The American Guild of Organists

Cover feature

May 1998

 

From the Builders

The long association between Goulding & Wood and the Benedictine Archabbey of Saint Meinrad has heightened our awareness of the dialogue between historical precedents and the present use of the organ in liturgy.  The Swiss Benedictine Abbey if Einsiedeln, the Mother Abbey of Saint Meinrad, has a rich and significant place in the evolution of liturgical music.  Saint Benedict instituted hymn in the Gregorian repertoire, and Einsiedeln houses the earliest known manuscript of Veni redemptor gentium.  Further, many early plainchant forms are collected in the tenth-century collection Codex 121.  Around this same time, the organ reappeared in Western Europe, and the Benedictine abbeys of Einsiedeln and Bath evidently pioneered the use of the organ in liturgy.
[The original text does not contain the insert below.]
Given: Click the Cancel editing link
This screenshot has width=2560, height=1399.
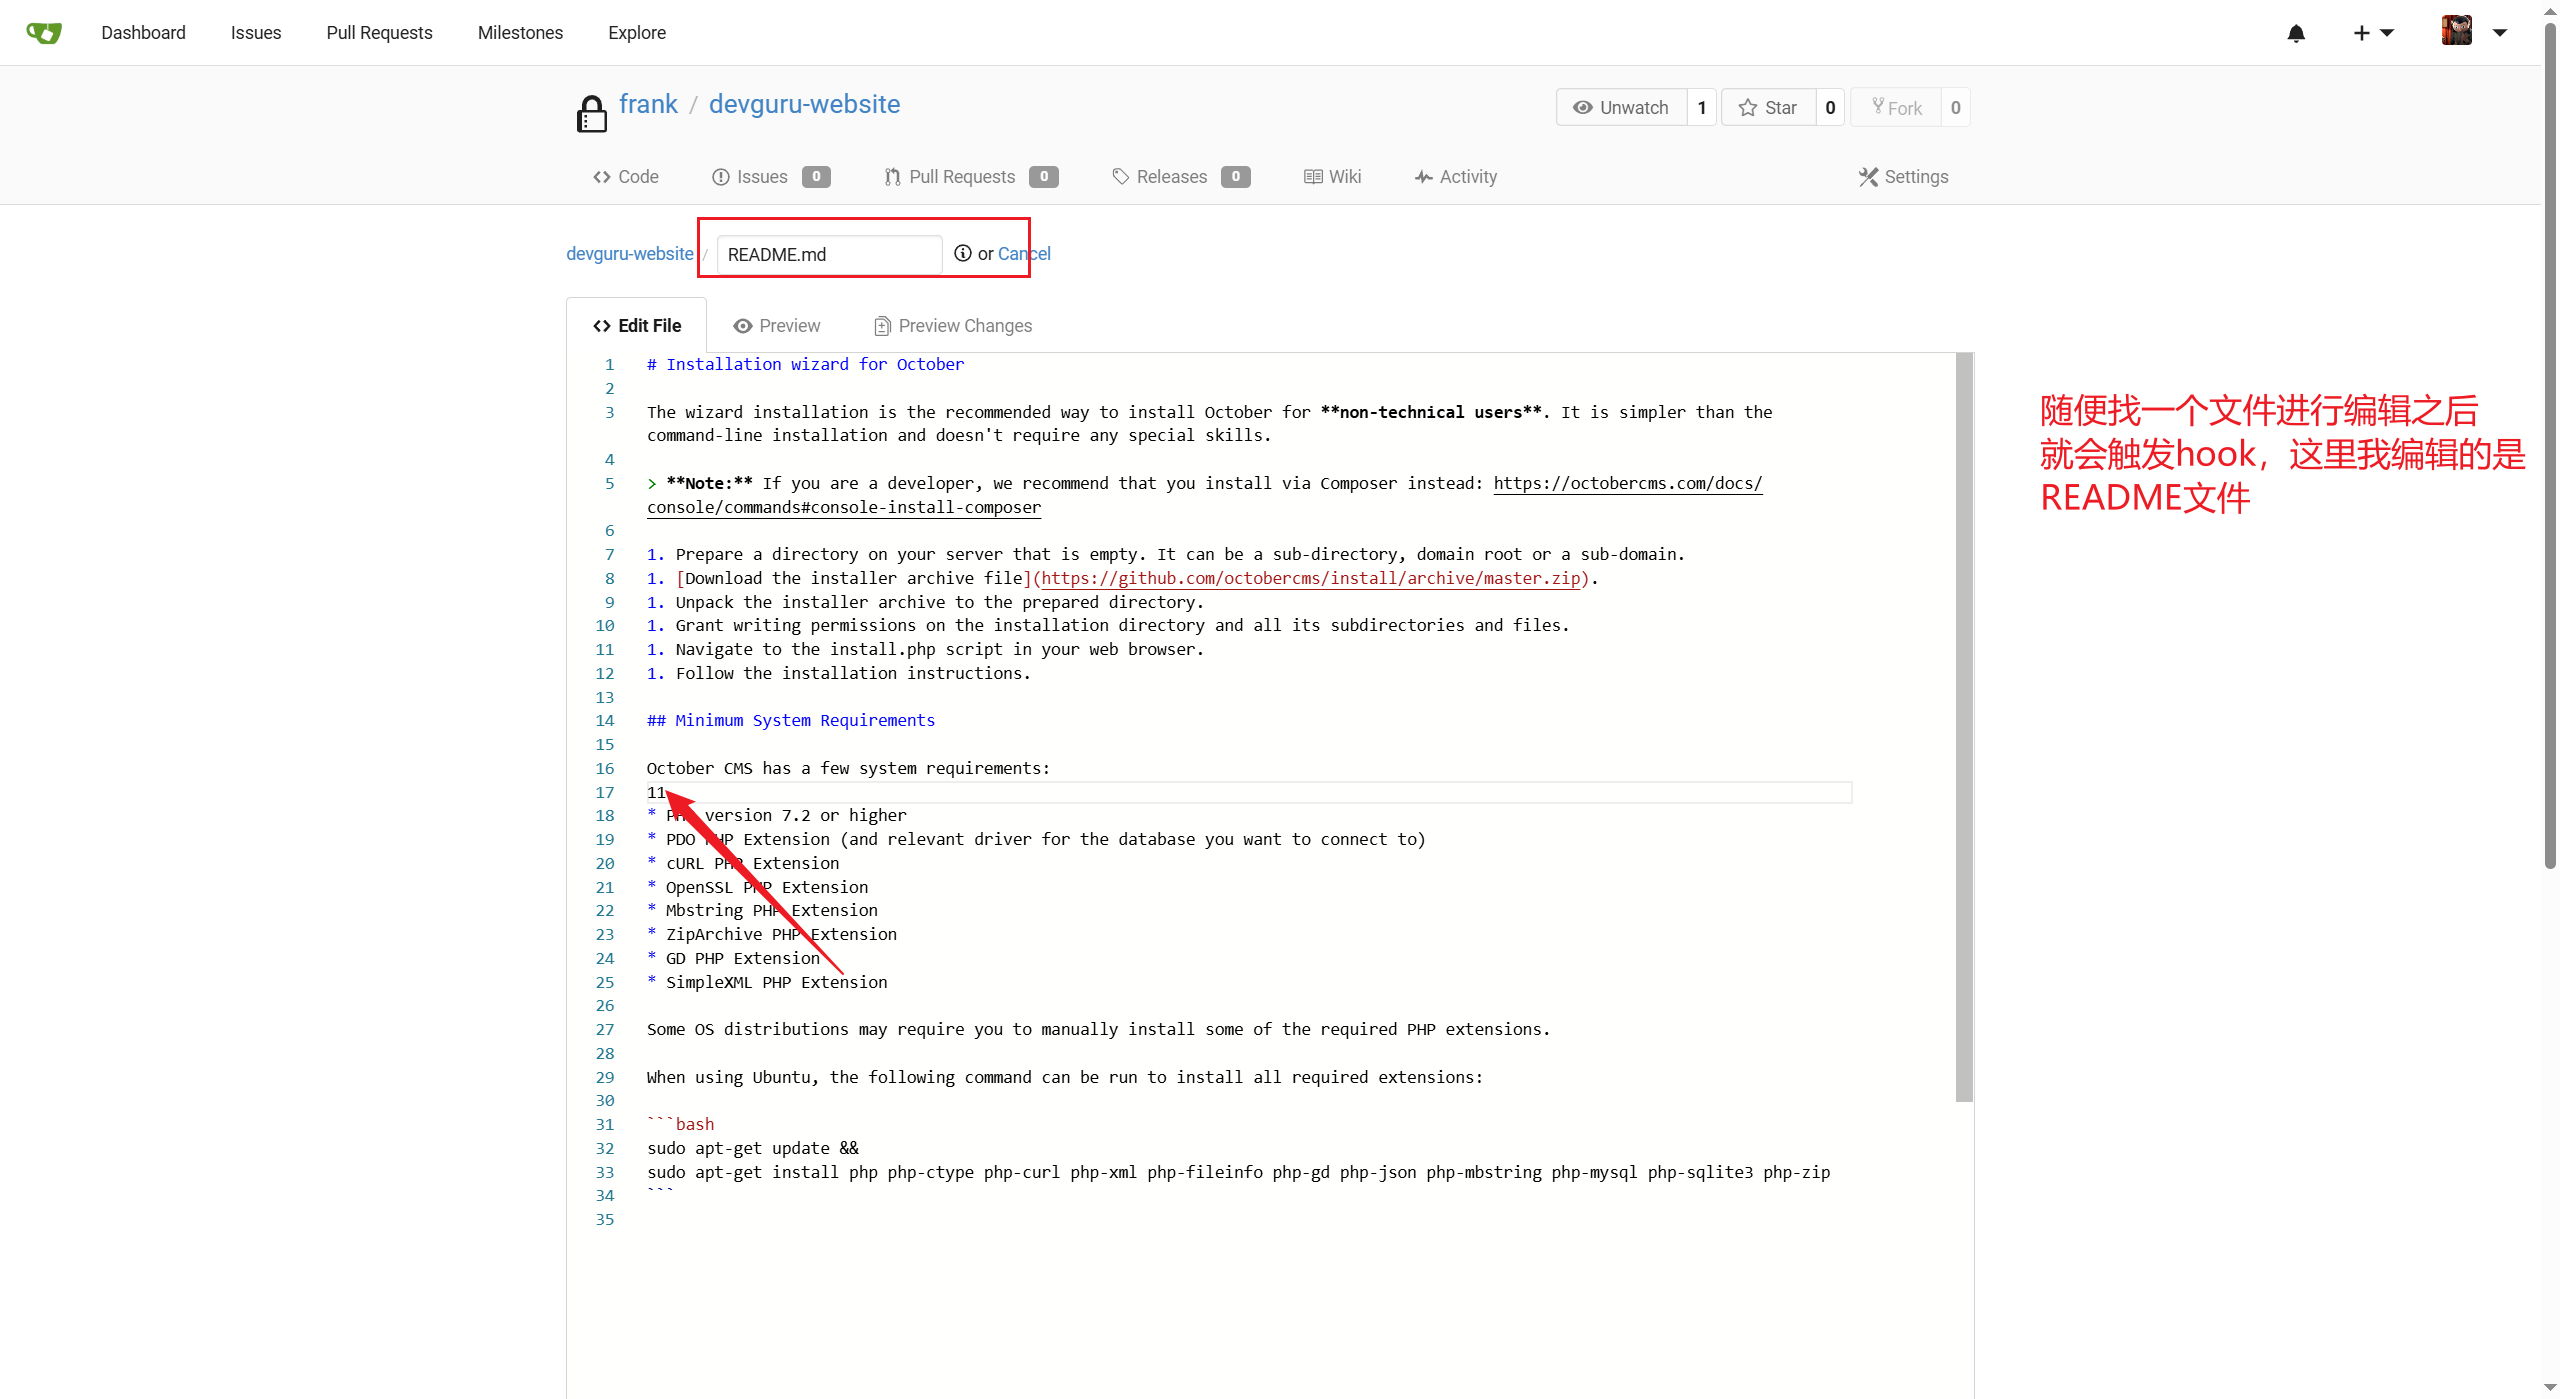Looking at the screenshot, I should coord(1024,254).
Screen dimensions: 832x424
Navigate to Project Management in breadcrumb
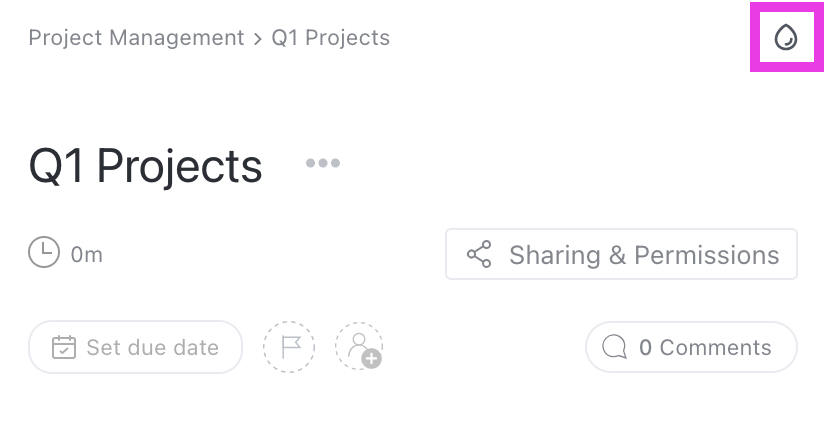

It is no wonder that the tradition of fine worship has flourished at Saint Meinrad.  Shortly after the Abbey Church was built, the Benedictine community commissioned the Estey Organ Company to install instruments in both transept galleries.  By 1960, these organs were mechanically unreliable and in need of major restoration.  Fr. Eugene Ward, then a member of the community, combined the instruments and expanded the tonal resources.  The adoption of new liturgical formats reflecting Vatican II required further additions to the pipework along with other mechanical repairs.  Within the plans for the 1996 church renovation, the community elected to build a new instrument.

The three requirements for the new organ were: (1) to provide a placement close to the worshiping community for clarity and intimacy in the accompaniment of plainsong and metrical hymns; (2) to provide entirely new mechanical systems; and (3) to provide a tonal spectrum fitting first and foremost the needs of the daily worship, but also able to perform the great organ repertoire of various styles and periods.

To maximize the magnificent acoustical environment, the freestanding case needed to stand just forward of the apse, across the front of the nave.  It then fell to us to design a casework that would prevent the organ from dominating the room despite its prominence.  The case blends the voices and the instrument acoustically and visually through the use of the same wood and design utilized for the choir stalls.  The facade pipes, consisting of the Pedal 16' Principal and Great 8' Principal, are of flamed copper, reinforcing the warmth of the room.  The center section is two-tiered, establishing a vertical line connecting the altar, the ambo, and the Abbots' chair with the Christus Rex painted on the apse.  Seats for the liturgical ministers, similar to those for the choir, line the lower case.  The pedestal shape allows passage on either side to the Blessed Sacrament Chapel located behind the organ, with the rear of the case serving as the reredos.  Within these visual confines, we engineered the mechanical structure with logical chest layout and accessibility for maintenance as prime considerations.

The organ contains 3,844 pipes in 70 ranks forming 55 stops.  Of these, 30 stops were retained from the existing organ, and one, the Pedal 16' Subbass, dates from the original Estey instrument.  The three 32' stops are digitally sampled.  The main windchests are Goulding & Wood's exclusive design of electro-pneumatic slider chests.  The switching system is a software driven, multiplex system using a simple data line from the console to the wind chests.  This system allows MIDI for connection with synthesizer and sequencer modules.

Designing the tonal resources to proved intimate and clean sonorities for chant and metrical hymn accompaniment, as well as exciting and practical resources for literature, proved to be challenging, given the close proximity of the choir stalls and the six-second reverberation time.  To our surprise, the vaulted ceilings of the transepts and the first nave bay pick up the acoustic energy almost immediately and distribute the sound evenly throughout the church.  At twenty feet from the case, organ directionality is undetectable.  To complement the increased use of metrical hymns at the Archabbey, the Swell division emulates the English/American-Classic tradition.  It contains the secondary plenum and large chorus reeds, while the Choir provides the tertiary chorus.  The large number of 8' voices accommodates unobtrusive chant accompaniment, with the tapered and semi-stopped ranks backing the cantor, and the larger, open stops complementing the community.  The accompanimental role of the organ also led us to voice the instrument somewhat softly, producing rich sonorities, while tonal finishing allowed us to increase the volume, filling out the plenums.

For solo literature, 18th-century North European plenum structures provide the base of the design, while the French shallot reeds in the Swell and the other color stops take advantage of the acoustic proclivity for Romantic repertoire.  The organ contains decomposed cornets of principals and flutes, and the latter can be extended to form the Tierce en taille.  The Choir Bombarde is a floating solo reed which can play at 16' and 8' on the Choir manual for soloing out melodies in the English tradition.

This broad synthesis of schools constitutes an instrument flexible enough to cover literature comprehensively, while maintaining integrity within any one tradition.  The placement and appearance of the case integrate it into the liturgy and the room, serving the community rather than dominating it.  The mechanical and electronic resources, including MIDI, ensure the organ's viability well into the next century.  The organ, then, fulfills the requirements stated and will serve the community in all of its activities.